Listing Publication Plugins

vast results publish-commands

Lists all available publication plugins, their descriptions, and parameters. Useful for discovering which plugins can be used in the results_processing.publication section of the .vast file.

Merging Results

vast results merge-campaigns MERGED_CAMPAIGN_DIR [OPTIONS]

Merges campaign-directories with identical configs into one merged_campaign_dir. Groups campaign-directory/config-directory by config_identifier from config.yaml. Run folders (0, 1, 2, …) from all campaigns are renumbered and copied. Original campaign-directories are not modified.

Arguments

MERGED_CAMPAIGN_DIR

Target directory where the merged campaign will be written.

Options

-r, --results-dir PATH

Source directory containing campaign directories. When omitted the value configured with vast init is used.
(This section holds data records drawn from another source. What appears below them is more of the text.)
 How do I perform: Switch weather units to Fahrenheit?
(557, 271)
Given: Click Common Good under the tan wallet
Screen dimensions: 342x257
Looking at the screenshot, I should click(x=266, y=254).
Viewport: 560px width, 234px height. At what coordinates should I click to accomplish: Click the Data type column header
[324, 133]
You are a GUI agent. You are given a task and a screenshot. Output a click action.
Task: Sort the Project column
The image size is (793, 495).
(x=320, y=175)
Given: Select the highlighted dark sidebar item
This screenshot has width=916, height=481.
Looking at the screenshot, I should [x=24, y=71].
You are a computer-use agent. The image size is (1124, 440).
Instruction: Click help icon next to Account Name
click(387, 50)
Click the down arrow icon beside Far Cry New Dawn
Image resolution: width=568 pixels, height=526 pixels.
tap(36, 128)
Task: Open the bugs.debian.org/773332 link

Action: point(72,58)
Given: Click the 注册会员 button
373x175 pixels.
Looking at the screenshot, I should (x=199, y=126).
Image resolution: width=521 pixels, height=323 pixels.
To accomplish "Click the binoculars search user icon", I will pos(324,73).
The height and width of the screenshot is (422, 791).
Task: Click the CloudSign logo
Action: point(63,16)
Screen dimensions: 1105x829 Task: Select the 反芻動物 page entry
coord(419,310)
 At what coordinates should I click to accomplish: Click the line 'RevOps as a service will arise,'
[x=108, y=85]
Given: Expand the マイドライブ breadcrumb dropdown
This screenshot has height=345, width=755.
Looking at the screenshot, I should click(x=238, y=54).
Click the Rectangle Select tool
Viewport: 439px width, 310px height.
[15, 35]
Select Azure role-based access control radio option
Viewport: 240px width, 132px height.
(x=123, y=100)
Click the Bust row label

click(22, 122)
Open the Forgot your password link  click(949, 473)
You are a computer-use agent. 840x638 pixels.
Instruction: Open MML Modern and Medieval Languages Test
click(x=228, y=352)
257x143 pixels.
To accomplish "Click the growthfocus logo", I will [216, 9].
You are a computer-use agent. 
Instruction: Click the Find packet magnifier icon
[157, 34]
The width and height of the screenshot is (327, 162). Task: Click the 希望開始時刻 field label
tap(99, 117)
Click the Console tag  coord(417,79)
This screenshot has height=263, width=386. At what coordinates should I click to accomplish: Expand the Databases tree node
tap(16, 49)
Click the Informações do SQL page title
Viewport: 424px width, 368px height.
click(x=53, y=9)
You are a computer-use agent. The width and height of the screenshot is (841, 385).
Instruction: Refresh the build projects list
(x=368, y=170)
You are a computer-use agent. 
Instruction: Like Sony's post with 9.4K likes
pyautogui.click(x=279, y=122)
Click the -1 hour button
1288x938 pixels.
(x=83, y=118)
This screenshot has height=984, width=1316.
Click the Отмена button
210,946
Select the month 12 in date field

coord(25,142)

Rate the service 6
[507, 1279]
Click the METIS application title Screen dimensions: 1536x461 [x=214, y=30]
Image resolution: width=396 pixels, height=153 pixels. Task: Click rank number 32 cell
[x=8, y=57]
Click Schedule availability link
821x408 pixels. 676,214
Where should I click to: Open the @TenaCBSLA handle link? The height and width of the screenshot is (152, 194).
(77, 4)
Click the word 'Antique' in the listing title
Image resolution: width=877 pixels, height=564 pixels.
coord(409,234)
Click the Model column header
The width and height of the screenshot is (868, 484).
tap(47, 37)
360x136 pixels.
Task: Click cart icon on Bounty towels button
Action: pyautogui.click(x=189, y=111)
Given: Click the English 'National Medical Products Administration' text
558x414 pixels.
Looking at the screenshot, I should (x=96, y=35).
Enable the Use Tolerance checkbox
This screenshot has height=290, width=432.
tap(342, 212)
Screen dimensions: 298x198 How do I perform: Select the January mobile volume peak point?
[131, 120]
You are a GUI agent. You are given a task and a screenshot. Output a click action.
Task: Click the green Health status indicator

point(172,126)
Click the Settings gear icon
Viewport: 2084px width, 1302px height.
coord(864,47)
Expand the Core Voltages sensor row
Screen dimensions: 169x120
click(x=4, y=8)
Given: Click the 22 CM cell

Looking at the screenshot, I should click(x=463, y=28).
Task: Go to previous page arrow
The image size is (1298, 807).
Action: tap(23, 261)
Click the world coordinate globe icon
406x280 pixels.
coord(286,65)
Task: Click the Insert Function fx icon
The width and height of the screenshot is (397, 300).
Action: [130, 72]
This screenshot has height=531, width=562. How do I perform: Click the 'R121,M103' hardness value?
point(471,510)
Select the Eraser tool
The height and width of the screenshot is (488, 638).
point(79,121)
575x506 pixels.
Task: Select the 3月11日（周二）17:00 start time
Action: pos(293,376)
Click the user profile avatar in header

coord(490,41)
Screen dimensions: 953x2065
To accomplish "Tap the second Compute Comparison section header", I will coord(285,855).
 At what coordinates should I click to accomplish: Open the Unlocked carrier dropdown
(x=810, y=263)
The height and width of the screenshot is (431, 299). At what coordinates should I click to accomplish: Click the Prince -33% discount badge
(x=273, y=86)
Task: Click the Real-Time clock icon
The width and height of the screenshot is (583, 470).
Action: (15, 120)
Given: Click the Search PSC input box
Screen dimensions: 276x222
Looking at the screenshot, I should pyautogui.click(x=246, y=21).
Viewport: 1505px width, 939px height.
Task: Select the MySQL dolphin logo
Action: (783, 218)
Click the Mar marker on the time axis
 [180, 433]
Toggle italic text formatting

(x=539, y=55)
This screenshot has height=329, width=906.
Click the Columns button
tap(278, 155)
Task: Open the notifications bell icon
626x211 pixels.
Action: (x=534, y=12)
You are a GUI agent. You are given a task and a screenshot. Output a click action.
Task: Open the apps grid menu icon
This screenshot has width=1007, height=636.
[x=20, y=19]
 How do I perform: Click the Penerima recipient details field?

Listing Postprocessing Plugins

vast results postprocess-commands

Lists all available postprocessing command plugins, their descriptions, and parameters. Useful for discovering which commands can be used in the results_processing.postprocessing section of the .vast file.

Using --override to Supply a Local .vast File

By default vast results postprocess reads the .vast configuration from the campaign snapshot stored in <results-dir>/<campaign-name>-<timestamp>/_config/<name>.vast. This snapshot is copied at execution time and may be out of date.

--override (short form -o) lets you point to any .vast file on disk, for example your current working copy:

# Use a local/updated .vast file
vast results postprocess --override my_project.vast

When to use ``–override``

  • You want to apply updated postprocessing scripts to existing results without triggering a new execution campaign.

  • The results were produced in a different directory and the campaign snapshot points to stale paths.

  • You want to bypass the snapshot and always use the latest .vast during iterative postprocessing development.

Note

When --override is supplied, the same .vast file is used for every campaign folder found under the results directory. The config directory of the override file (its parent folder) is used to resolve relative paths.